Глаза защипало. Мэри всхлипнула и заставила себя сделать несколько глубоких вздохов. Все. Хватит. Она взрослый человек. Самостоятельный и самодостаточный. У нее все в порядке, а с тем, что не в порядке, она обязательно разберется, как полагает разбираться самостоятельному и самодостаточному человеку. Вот сейчас заведет машину, выедет со стоянки, поколесит по ближайшим кварталам, как и планировала, затем поедет домой, достанет из морозильника лазанью сеньоры Софии и самостоятельно и самодостаточно ее съест. А завтра напросится в гости к Элис и весь день проведет с подругой. Но перед этим она сделает уборку и выкинет с подоконника весь этот пахнущий разочарованием гербарий.
Мэри сморгнула слезы, высморкалась и вставила ключ в замок зажигания.
Ничего.
Обычно, при первом повороте ключа загорались огни приборной панели, но сейчас ничего не произошло.
Мэри повернула ключ еще раз. Тишина.
На третий раз машина завелась. Поработав несколько секунд, двигатель чихнул, и, выпустив из выхлопной трубы сизый дым, окончательно заглох.
После испытанного эмоционального потрясения тяжело было сталкиваться с еще одним, пусть даже таким обыденным, как поломка машины. Ничего страшного не произошло. Мэри принялась составлять новый план. Сейчас она закроет «жука», вернется к лифтам, поднимется в вестибюль, выйдет из главного входа, пройдет квартал, сядет на седьмой автобус и поедет домой. Из автобуса она позвонит Нино Манфреди, и завтра он отгонит машину в ремонт. Ничего сложного, все проще простого.
Проще простого.
Мэри медлила. Ей не хотелось двигаться, не хотелось выходить под дождь. А больше всего не хотелось снова входить в тот же самый лифт, где разбились ее мечты.
«Лифт, разбивающий мечты». Чем не название для песни?
Впервые в жизни Мэри жалела о своем одиночестве. Жалела, что в этой вполне обычной, «проще простой» ситуации ей некому звонить. Нет такого человека, чей номер она могла бы сейчас набрать, не боясь нарушить его планы. Томми дома со своей невестой. Нино, Элис и остальные Манфреди на дне рождении матери жены Нино. Она могла бы позвонить кому-нибудь из друзей по университету, но, перебирая в уме имена, Мэри откидывала их одно за другим. Семья, друзья, маленький ребенок, нет в городе, давно не общались. Не звонить же, в самом деле, миссис Стенхоуп!

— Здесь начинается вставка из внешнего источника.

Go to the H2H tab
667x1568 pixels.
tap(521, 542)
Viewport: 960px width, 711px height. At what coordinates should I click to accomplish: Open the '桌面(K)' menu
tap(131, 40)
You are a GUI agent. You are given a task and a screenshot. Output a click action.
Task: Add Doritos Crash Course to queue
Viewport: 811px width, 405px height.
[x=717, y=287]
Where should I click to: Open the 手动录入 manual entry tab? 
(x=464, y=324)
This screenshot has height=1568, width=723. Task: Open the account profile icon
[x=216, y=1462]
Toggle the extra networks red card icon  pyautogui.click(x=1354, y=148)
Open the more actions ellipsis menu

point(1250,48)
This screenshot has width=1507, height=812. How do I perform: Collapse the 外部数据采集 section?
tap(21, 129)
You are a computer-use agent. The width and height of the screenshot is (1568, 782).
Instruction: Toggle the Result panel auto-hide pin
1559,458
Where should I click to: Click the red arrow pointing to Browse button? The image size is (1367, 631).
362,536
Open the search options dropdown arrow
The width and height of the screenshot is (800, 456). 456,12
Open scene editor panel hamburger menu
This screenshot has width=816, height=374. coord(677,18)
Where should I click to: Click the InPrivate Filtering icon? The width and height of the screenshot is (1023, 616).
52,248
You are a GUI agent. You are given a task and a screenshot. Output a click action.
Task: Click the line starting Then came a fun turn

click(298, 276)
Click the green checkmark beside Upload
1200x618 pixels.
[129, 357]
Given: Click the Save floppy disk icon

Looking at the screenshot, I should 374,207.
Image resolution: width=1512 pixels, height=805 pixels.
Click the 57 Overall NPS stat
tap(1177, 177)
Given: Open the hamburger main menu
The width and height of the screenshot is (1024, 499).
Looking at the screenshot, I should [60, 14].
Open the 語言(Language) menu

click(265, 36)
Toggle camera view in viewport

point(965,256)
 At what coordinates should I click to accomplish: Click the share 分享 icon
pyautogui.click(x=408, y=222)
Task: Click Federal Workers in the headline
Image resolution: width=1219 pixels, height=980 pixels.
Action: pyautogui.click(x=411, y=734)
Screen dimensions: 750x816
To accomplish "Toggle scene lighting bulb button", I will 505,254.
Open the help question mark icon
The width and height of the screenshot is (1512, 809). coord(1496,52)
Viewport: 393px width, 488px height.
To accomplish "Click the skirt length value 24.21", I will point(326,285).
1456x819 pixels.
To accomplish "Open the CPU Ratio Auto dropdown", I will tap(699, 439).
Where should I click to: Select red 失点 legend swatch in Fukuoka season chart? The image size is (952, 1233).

Как ни грустно себе признаваться, но ничего не изменилось за пятнадцать лет: она была и остается одинокой. Не на кого рассчитывать. Не на кого опереться. Некому пожаловаться. Поплакаться банально некому. Хотя, нет, для поплакаться есть Элис. Вот только плакать Мэри не по ком. Не получается найти того, о ком можно полакать. Не то чтобы она специально искала кого-то для этих целей, но уже хотелось бы чтобы он был — тот, о ком иногда можно и поплакать. О ком она будет мечтать, и на встречи к кому будет лететь как на крыльях. Из-за кого она не сможет долго уснуть по ночам, и чье лицо будет преследовать ее во снах. Чьих звонков она будет ждать и чьи сообщения, всплывающие на заблокированном экране, будут приводить ее в трепет. Мэри поняла, что готова влюбиться. Жаль, что для этого понадобилось едва не сделать это с неправильным человеком.
Сидя в темной, холодной машине, девушка положила руки на колени, закрыла глаза и смиренно опустила голову. Говорят, если чего-то очень захотеть, это произойдет. У нее получалось — и с учебой, и с работой. Пока все шло, как задумывалось. Правда, счастья не было, любви. Вряд ли дело в желании, что-то другое для этого нужно сделать. Открыть свое сердце? Ха, опять цитата из песни! Страшно это, очень страшно — открыться другому человеку. Это вам не экзамен в колледже, ни тест на интеллект. Здесь если ошибешься, последствия будут катастрофичными. Вряд ли Мэри сама с ними справится.
Страшно. Очень страшно.
Но оставаться одной — страшнее во сто крат.
— Господи, помоги, — зажмурившись, прошептала девушка, и в этот момент по стеклу со стороны пассажирского сидения постучали.